▶ Description of the task: From the Mario games exercise page, return the passage verbatim: begin at the words "Getting started" and stop after "following programming exercise.".

▶ Selected extract:

....................

Mario games + data visualization
Data visualization and transformation
Data Science with R
Please reference the Meet the toolkit: Programming exercises
for information and instructions on how to interact with the programming exercise below.
Getting started
Please run the following code by clicking the green arrow just above the code chunk. When reading in the data, nothing will appear after you click the button. However, clicking the arrow ensures that your data are read in and can be used for the following programming exercise.

....................

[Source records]
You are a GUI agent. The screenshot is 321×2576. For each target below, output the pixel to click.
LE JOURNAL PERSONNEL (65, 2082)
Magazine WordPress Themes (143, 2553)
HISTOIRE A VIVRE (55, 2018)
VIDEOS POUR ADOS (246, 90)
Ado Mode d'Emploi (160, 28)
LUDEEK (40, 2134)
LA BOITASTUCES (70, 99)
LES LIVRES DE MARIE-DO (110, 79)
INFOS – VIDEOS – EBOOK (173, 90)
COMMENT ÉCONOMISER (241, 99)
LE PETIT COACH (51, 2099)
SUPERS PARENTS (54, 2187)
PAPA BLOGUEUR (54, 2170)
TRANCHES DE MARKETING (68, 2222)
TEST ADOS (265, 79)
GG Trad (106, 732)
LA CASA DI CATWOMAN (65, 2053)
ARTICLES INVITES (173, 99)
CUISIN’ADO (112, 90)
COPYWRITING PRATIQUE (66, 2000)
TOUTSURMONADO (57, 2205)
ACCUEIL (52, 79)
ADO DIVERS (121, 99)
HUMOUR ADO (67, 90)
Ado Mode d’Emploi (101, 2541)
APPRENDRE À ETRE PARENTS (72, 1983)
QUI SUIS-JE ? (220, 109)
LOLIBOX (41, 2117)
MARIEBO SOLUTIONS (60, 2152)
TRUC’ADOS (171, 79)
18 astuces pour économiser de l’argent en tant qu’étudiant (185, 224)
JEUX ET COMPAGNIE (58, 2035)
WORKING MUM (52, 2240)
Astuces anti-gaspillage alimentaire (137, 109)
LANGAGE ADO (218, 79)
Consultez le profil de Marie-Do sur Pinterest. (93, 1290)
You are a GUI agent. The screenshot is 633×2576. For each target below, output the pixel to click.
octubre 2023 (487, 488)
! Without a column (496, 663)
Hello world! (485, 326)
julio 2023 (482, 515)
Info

....................

▶ Solution to the problem:
Getting started
Please run the following code by clicking the green arrow just above the code chunk. When reading in the data, nothing will appear after you click the button. However, clicking the arrow ensures that your data are read in and can be used for the following programming exercise.